L’effort à faire pour formaliser politiquement l’«écosystème» combat social/combat laïque/combat écologique est colossal tant sur le plan théorique, que dans la pratique militante quotidienne. Nous vivons aussi avec une floraison d’initiatives locales qui recherchent la transition concrètement avec des solidarités nouvelles mais très localisées. Beaucoup de ces initiatives sont articulées autour de quelques personnes, d’un groupe qui, quand il se disperse, emporte avec lui l’initiative, quelle que soit la forme juridique utilisée. Bien que dispersées, même si elles sont de plus en plus documentées, ces initiatives relèvent bien de la recherche de modes de vie plus respectueux de l’environnement vers une transition en cours. Les travaux sur les communs dans leur diversité et parfois dans leurs contradictions et utopies relèvent aussi de ces recherches. Mais est-ce bien à la hauteur des enjeux ?

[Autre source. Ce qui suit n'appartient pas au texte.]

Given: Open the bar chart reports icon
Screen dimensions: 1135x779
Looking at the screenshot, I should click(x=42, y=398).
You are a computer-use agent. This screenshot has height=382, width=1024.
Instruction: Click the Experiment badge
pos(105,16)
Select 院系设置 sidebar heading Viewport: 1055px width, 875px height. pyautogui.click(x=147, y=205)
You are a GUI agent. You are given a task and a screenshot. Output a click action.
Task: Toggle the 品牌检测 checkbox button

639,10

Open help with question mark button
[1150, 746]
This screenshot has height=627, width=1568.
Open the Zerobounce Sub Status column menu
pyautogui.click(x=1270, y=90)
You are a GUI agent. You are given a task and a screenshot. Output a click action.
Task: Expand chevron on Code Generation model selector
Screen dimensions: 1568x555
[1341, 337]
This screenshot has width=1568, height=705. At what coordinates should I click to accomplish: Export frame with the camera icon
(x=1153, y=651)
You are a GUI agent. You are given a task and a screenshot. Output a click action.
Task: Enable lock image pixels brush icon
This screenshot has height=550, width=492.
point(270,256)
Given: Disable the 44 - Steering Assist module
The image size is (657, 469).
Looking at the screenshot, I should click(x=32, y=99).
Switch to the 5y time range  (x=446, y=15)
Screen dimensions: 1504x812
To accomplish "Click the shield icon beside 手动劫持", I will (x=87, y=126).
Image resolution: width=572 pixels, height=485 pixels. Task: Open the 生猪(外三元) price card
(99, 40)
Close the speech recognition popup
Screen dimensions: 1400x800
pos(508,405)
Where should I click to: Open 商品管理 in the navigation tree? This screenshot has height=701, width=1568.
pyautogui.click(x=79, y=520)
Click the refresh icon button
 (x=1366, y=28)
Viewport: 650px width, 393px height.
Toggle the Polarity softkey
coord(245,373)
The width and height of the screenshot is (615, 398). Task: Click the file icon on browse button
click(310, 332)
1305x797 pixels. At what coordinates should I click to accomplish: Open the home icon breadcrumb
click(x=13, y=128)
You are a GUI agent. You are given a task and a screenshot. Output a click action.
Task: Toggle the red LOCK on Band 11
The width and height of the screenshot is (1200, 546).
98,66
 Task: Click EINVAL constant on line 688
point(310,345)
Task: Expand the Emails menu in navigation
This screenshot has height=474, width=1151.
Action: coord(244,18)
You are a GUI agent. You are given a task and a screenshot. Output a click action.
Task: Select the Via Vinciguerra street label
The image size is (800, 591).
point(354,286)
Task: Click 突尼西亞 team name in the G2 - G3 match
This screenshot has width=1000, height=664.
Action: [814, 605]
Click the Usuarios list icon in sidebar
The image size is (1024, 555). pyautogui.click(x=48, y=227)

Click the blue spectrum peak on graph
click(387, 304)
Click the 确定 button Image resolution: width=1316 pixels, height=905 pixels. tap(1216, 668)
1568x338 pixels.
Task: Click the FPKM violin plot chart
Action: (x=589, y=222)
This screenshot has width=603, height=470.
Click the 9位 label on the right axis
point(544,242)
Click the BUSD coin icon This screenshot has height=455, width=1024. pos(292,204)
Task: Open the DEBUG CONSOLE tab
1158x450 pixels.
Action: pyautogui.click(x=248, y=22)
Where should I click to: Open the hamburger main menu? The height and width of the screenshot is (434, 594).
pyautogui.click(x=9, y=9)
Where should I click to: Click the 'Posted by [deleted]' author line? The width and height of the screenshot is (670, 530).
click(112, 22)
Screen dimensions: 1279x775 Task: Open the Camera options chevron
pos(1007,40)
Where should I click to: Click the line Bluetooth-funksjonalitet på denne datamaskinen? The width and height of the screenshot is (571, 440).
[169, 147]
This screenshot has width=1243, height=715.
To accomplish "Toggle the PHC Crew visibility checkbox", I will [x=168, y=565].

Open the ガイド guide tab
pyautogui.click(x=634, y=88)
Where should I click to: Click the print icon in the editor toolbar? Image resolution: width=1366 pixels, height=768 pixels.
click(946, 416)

L’histoire n’est pas écrite, les rapports de force ne sont jamais figés définitivement, ils sont en évolution constante. Il relève donc des individus, de la société civile, des organisations citoyennes dans leur diversité dans le débat, avec rigueur et sans complaisance de s’atteler à les modifier.

 

Notes de bas de page

Notes de bas de page
1 Voir : Dix thèses à propos des « Gilets jaunes », dix thèses pour les associations, dix contre-thèses à propos du macronisme, par Jean-Claude Boual, décembre 2018, éditions Collectif des associations citoyennes.
2 Cf notamment : Sylvain Breuzard, président de Greenpeace France depuis 2012 : La PERMAENTREPRISE- Un modèle viable pour un futur vivable inspiré de la permaculture, illustré par Étienne Appert, mars 2021 ; ainsi que « La permaentreprise » de Nadia Marty article sur son blog coachingnouvellegeneration ; ou La permaéconomie, Emmanuel Delannoy éditions wildproject 2016, et édition de poche 2021.
3 Robert Solow, prix « Nobel d’économie » 1987, qui observait que l’on voyait des ordinateurs partout sauf dans les statistiques de productivité.
4 Article de Maya Bacache, professeure de sciences économique à l’institut interdisciplinaire de l’innovation (i3), Telecom Paris.
5 Souligné par moi, JCB.
6 Le discours de Greta Thunberg, icône des médias de complaisance est fortement teinté de cette idéologie mortifère qui oppose les générations.
7 Mesure 4 du livre de Dominique Bourg . Gauthier Chapelle. Johan Chapoutot. Philippe Desbrosses. Xavier Richard Lanata. Pablo Servigne. Sophie Swaton :   Retour sur Terre. 35 propositions, Puf, mai 2020.